As we work to fix the immigration system, we should honor our heritage and our values.
Like most Americans, I grew up pledging allegiance to "one nation under God, indivisible, with liberty and justice for all." Not just liberty and justice for some but for all. As we work to fix our broken immigration system, we would do well to heed the Pledge of Allegiance.
America forged its identity on the promise that opportunity comes to those who work hard, play by the rules and contribute their fair share to the success of our nation. Citizenship embodies that identity. To break that long-standing promise and prohibit aspiring Americans from earning citizenship dishonors that heritage — and our values.
We don't ask immigrants who come to this country hopeful and determined to give us their best and then deny them the opportunity to be equal partners in pursuit of life, liberty and happiness.
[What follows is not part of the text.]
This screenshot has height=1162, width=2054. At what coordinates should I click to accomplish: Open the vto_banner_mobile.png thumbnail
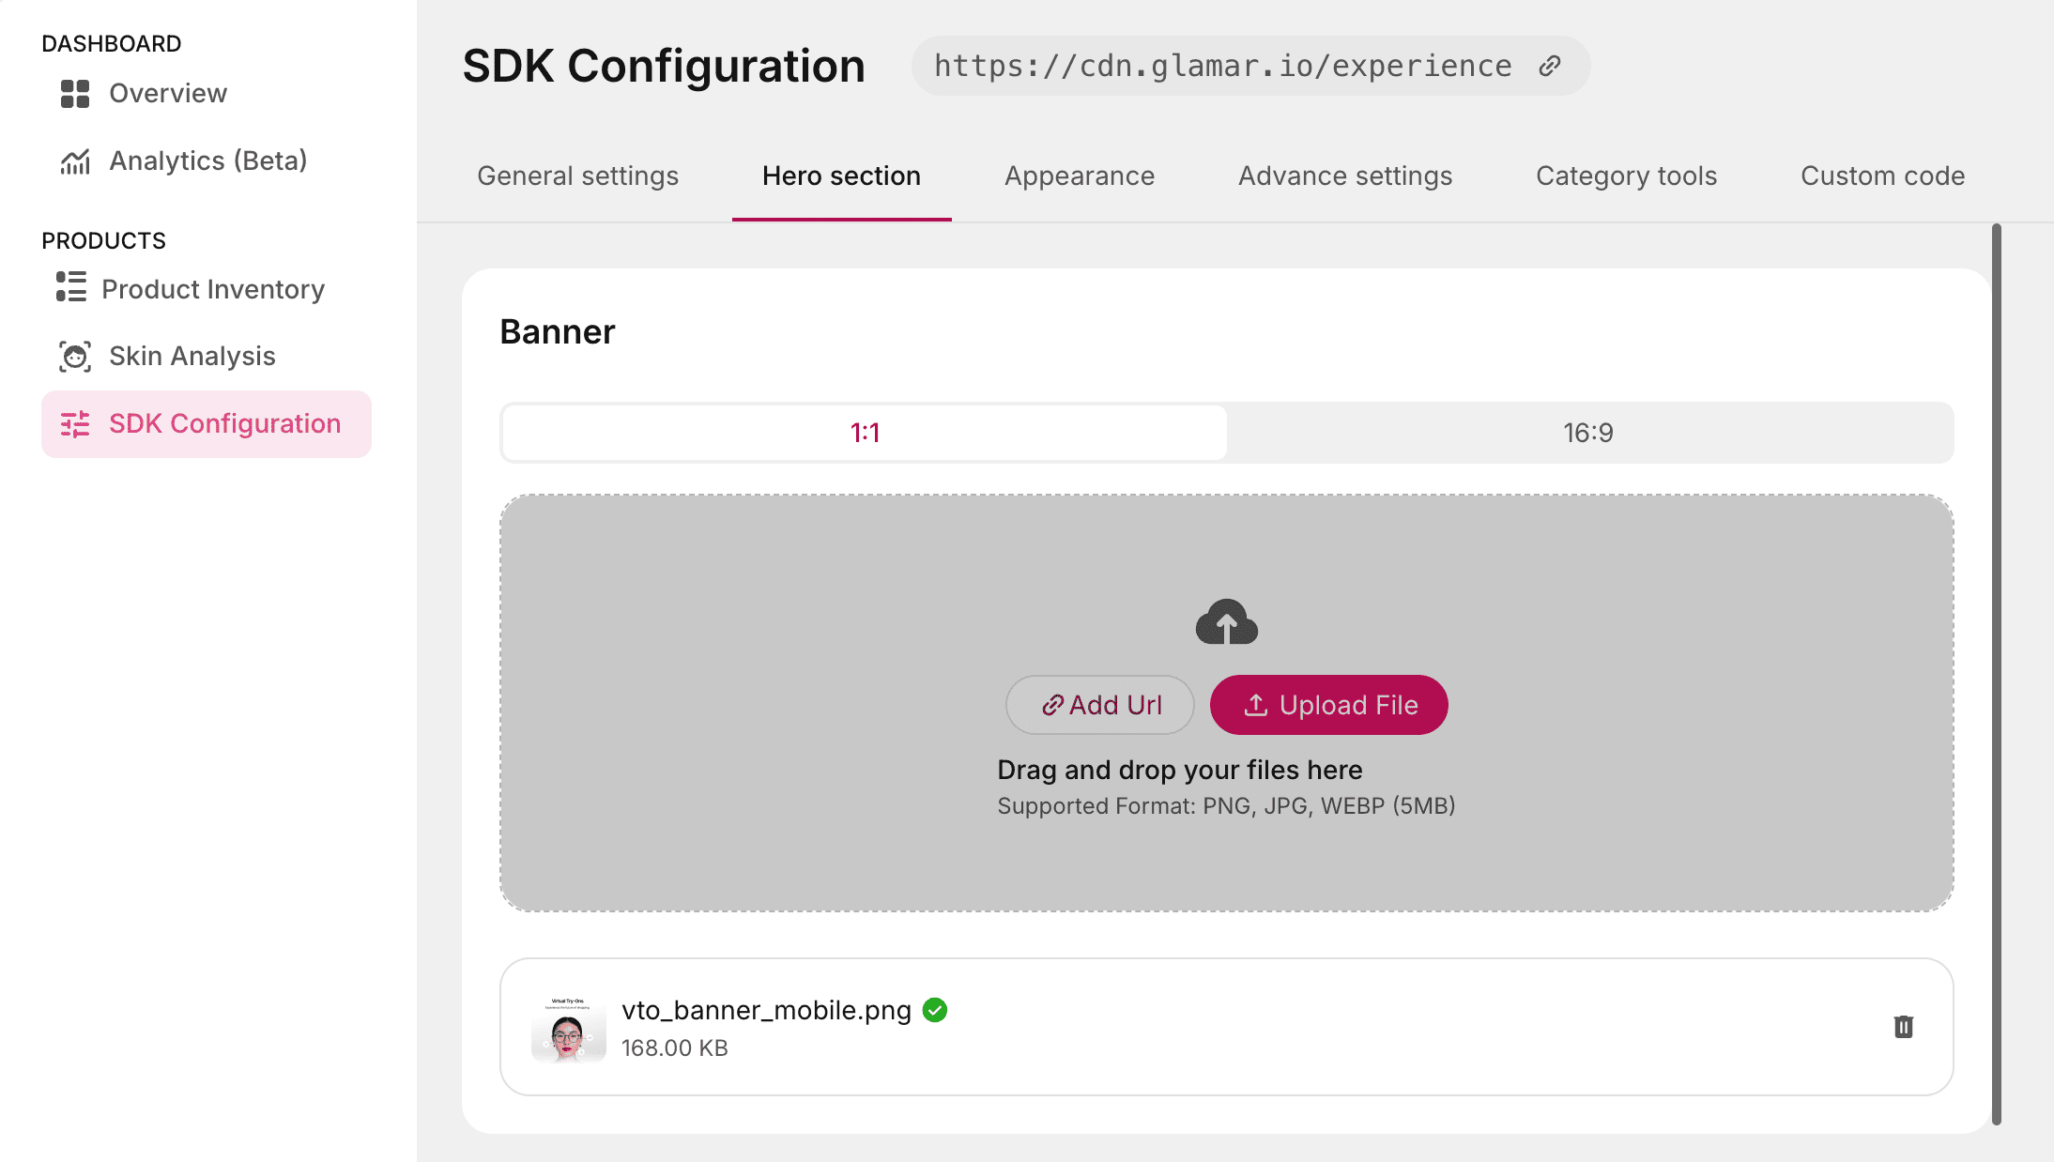point(568,1029)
An earned path to citizenship in any immigration reform is essential to preserve the American Dream.
At times in our history, we've witnessed the American Dream denied. Some Americans were enslaved or segregated. Others were interned. Many who crossed oceans in search of work were summarily told they "need not apply."
My father was born in America, but the signs he read on restaurant windows were directed at him: "No dogs or Mexicans allowed." In the eyes of many, he was a second-class citizen. Yet, like millions of other aspiring Americans, he didn't let the signs deter him from pursuing the American Dream.
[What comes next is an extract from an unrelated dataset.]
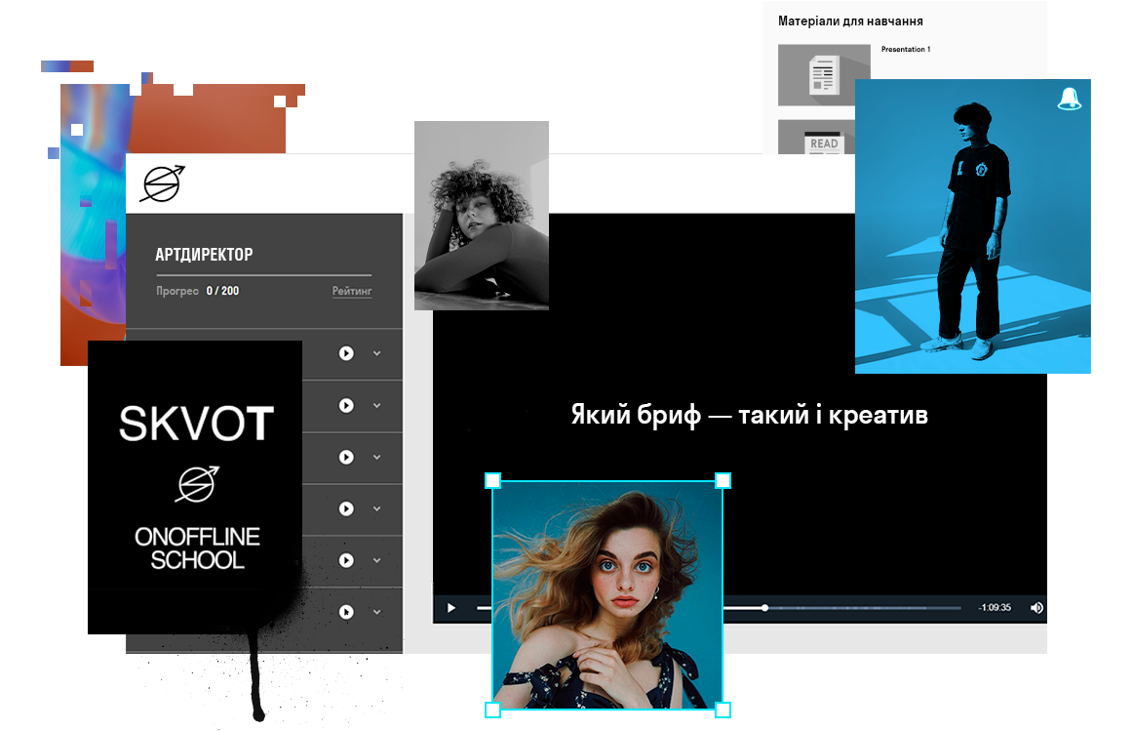Click the bottom-right resize handle of selected photo
The width and height of the screenshot is (1133, 731).
click(x=723, y=710)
We've moved forward from those days. And on immigration reform in particular, the American people are way ahead of the politicians. Giving aspiring Americans, like my father, a chance to earn their stripes as citizens simply reflects our values.
It's also economic common sense. Reforming our broken immigration system with an earned path to citizenship — which two-thirds of the American people support — would take a trillion dollar bite out of our nation's deficits and boost job growth by hundreds of thousands.
It's time for members of Congress to get to work, match the Senate, and pass a bipartisan, comprehensive fix to our broken immigration system, including an earned path to citizenship. We have the votes. We have the bill, H.R. 15, with more than 190 co-sponsors. It's time to heed the pledge we recite every morning and put our country before party.
Rep. Xavier Becerra, D-Calif., is chairman of the House Democratic Caucus.